Роуленд сделал глоток бренди.
– Уилл не был любителем приукрашивать события, – сказал Роуленд. – Он рассказывал только голые факты, и мне самому приходилось угадывать, что он думает. Несомненно одно: у него была тяжелая жизнь…
Роуленд и Уилл сидели в своей комнате в отеле «Макларен». Был дождливый вечер. Они поели рыбы с картошкой, и теперь распивали бутылку дешевого виски. Роуленд рассказывал Уиллу о своей жизни все – и о причинах путешествия в Англию, и о возвращении теперь к той неопределенности, которая ждет его дома.
Быть может, причиной было виски, но Уилл расслабился, и Роуленду не составило труда вызвать товарища на разговор о его собственной жизни.

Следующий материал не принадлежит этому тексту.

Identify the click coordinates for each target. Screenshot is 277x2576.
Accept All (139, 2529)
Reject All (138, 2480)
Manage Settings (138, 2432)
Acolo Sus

Он родился в горах, сказал Уилл, недалеко от того места, где Роуленд впервые увидел его в поезде; в маленькой шахтерской деревушке под названием Тарбрай, в самом обыкновенном шахтерском доме. Его отец работал на поверхности – у него были больные легкие после долгих лет работы в забое. Когда Уилл был совсем маленьким, он всегда уже лежал в постели, когда отец возвращался ночью с работы, раздевался по пояс и мылся над кухонной раковиной. Жена вытирала его перед камином. У нее были не в порядке нервы, и она мало общалась с людьми, кроме своего мужа и сына. Они никогда много не разговаривали. Уилл ни разу не слышал, чтобы кто-нибудь из них даже песенку мурлыкал, и ему было удивительно, когда другие люди насвистывали или пели так, будто музыка для них естественна.
Уилл пошел в тарбрайскую школу, но учился не слишком хорошо. Само собой разумелось, что он, как и все мальчики деревни, станет шахтером, когда ему исполнится тринадцать. Именно так Уилл и сделал – вместе со всеми своими одноклассниками.
Когда мальчикам в первый раз пришлось спускаться на шахтовом подъемнике, они этому не сильно обрадовались. Все знали об одноногих мужчинах в Мюиртоне. Но в подъемник все равно заходить пришлось. Они спустились так быстро и остановились так резко, что Уилл подумал – его желудок вывернет наизнанку.
Теперь мальчики находились на глубине пяти тысяч футов под землей, и там было так тепло, что пришлось снять куртки.
– Теперь вы знаете, на что похож ад, – сказал бригадир новичкам. Тоннель был темный, но через каждые двадцать метров висели керосиновые лампы, и они могли не спотыкаться о рельсы, по которым перевозят уголь. Люди не снимали касок; у новичков их еще не было.